Color in the Age of Impressionism
Author: Laura Anne Kalba
Publisher: Penn State Press
Total Pages: 713
Release: 2017-04-21
Genre: Art
ISBN: 0271079789

This study analyzes the impact of color-making technologies on the visual culture of nineteenth-century France, from the early commercialization of synthetic dyes to the Lumière brothers’ perfection of the autochrome color photography process. Focusing on Impressionist art, Laura Anne Kalba examines the importance of dyes produced in the second half of the nineteenth century to the vision of artists such as Edgar Degas, Pierre-Auguste Renoir, and Claude Monet. The proliferation of vibrant new colors in France during this time challenged popular understandings of realism, abstraction, and fantasy in the realms of fine art and popular culture. More than simply adding a touch of spectacle to everyday life, Kalba shows, these bright, varied colors came to define the development of a consumer culture increasingly based on the sensual appeal of color. Impressionism—emerging at a time when inexpensively produced color functioned as one of the principal means by and through which people understood modes of visual perception and signification—mirrored and mediated this change, shaping the ways in which people made sense of both modern life and modern art. Demonstrating the central importance of color history and technologies to the study of visuality, Color in the Age of Impressionism adds a dynamic new layer to our understanding of visual and material culture.


Impressionism Reflections and Perceptions

Impressionism Reflections and Perceptions
Author: Meyer Schapiro
Publisher: George Braziller Publishers
Total Pages: 366
Release: 1997
Genre: Antiques & Collectibles
ISBN:

Presents a revision of the late Columbia University art historian's lectures given at Indiana University in 1961.

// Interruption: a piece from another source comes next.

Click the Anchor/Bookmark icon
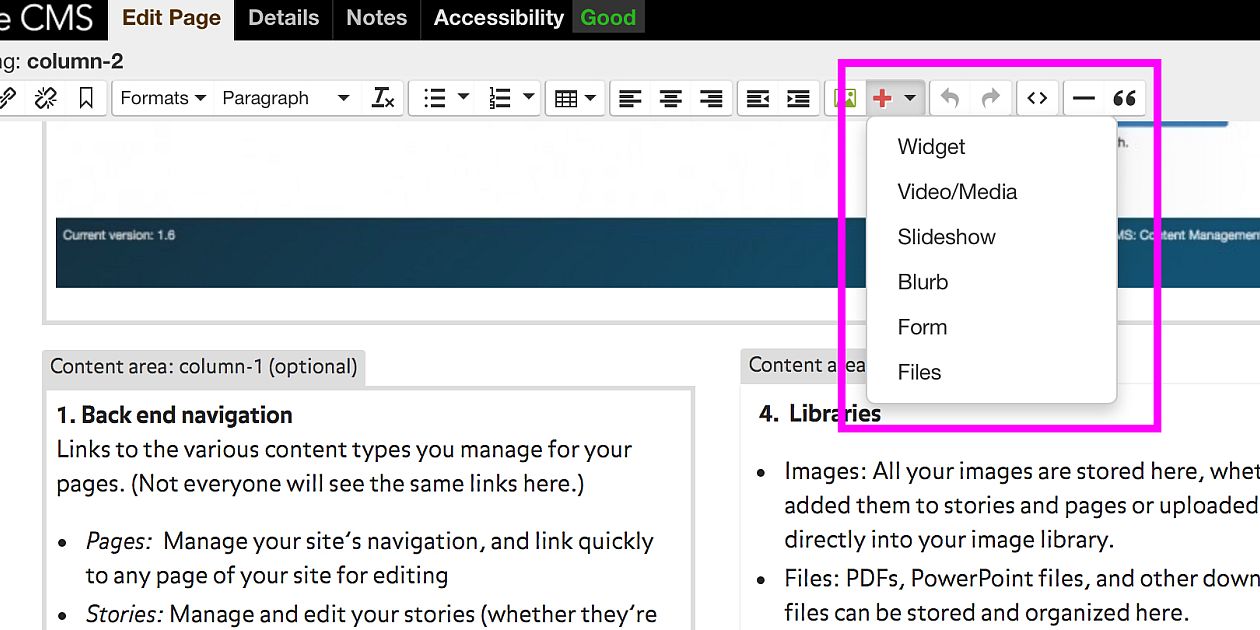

Impressionism, Fashion & Modernity

Impressionism, Fashion & Modernity
Author: Metropolitan Museum of Art (New York, N.Y.)
Publisher:
Total Pages: 344
Release: 2012
Genre: Art, French
ISBN:

"This volume is the first to explore fashion as a critical aspect of modernity, one that paralleled and many times converged with the development of Impressionism, starting in the 1860s and continuing through the next two decades, when fashion attracted the foremost writers and artists of the day. Although fashionable subjects have been depicted throughout history, for many artists and writers, including Charles Baudelaire, Stéphanie, Mallarmé, Êmile Zola, Gustave Caillebotte, Edgar Degas, Édouard Manet, Claude Monet, Berthe Morisot, and Pierre-Auguste Renoir, fashion became integral to the search for new literary and visual expression."--Book jacket.